I haven’t posted recently because I’ve been obsessed with writing my second novel (more on that soon).  I need to say how really challenging it is to do the needed research, park myself in a chair for long hours on a daily basis, and know just how bad my first draft is.  But that’s a writer’s reality.

I was thinking about why I do this.  I have always written, and always wanted to write a book.  I have an academic manuscript sitting in a box in my garage.  I gave up after getting several rejections — how naive I was back in the 90s.  But I didn’t really want to write academic books.  I wanted to write novels.  But I couldn’t think of a plot. 

After struggling with this for several years, I finally decided that maybe it was time for me to focus my energies in a direction that was more fruitful.  Then, sitting in Quaker Meeting one Sunday, I had an idea.  How would God speak to the human race?  Through computers?  Phone lines?  No, I decided, it would be the way it had been done before — through writing on rocks. 

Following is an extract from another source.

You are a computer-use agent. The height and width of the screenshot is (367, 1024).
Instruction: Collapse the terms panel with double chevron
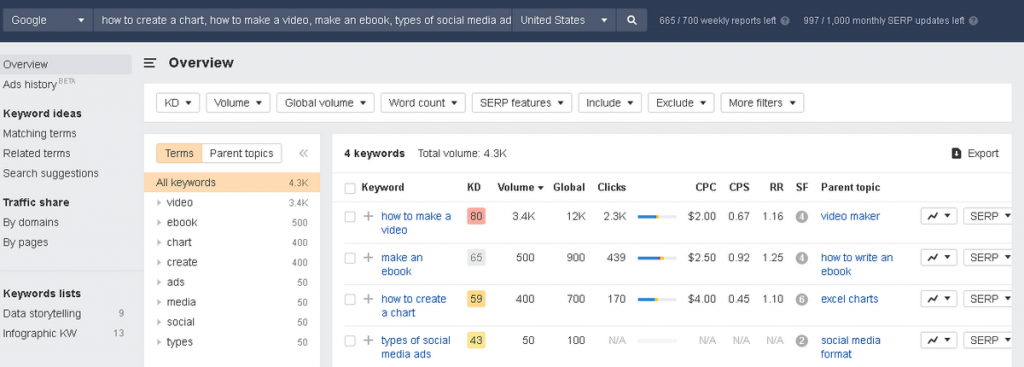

That led me to develop a short story idea, and I went away for a three day solo retreat to write the story.  I worked diligently on the idea, and just before leaving the retreat, I sat outside and enjoyed the warm spring air and trickling brook.  I was pleased with my story and mulling about where I would submit it.  Then I heard a voice inside me, saying … “This is too big for a story.  It needs to be a book.”

I was startled, not sure whether I was hearing from God or my own inner voice.  Regardless, I responded, “But I don’t know how to write a book.”  The answer:  “You’d better get started, then.”

I was speechless, and overwhelmed.  But I couldn’t ignore this strong voice telling me to turn the story idea into a book.  So I did.  I got started, learning to write fiction, learning about story arcs, about dialogue, about using setting as a character, chapter lengths.  You get the idea.  It was a huge undertaking, and took me three years and eight drafts, as well as a stint wih a developmental editor.  But the book is finished now, and you can read the first chapters on my web site. 

But I haven’t been able to find an agent or publisher, as yet.  So I decided, rather than continuing to struggle, to move on.  And here I am, learning with every word I write, and loving it (also hating it, wondering why I ever got myself into this thankless profession as I struggle to find the right words).  Still, I wouldn’t be any other place, or doing any other thing.  That conversation with a higher power changed the course of my life.   

I find myself wondering if other people have had experiences that changed their lives, especially as regards to writing.  Please let me know, okay?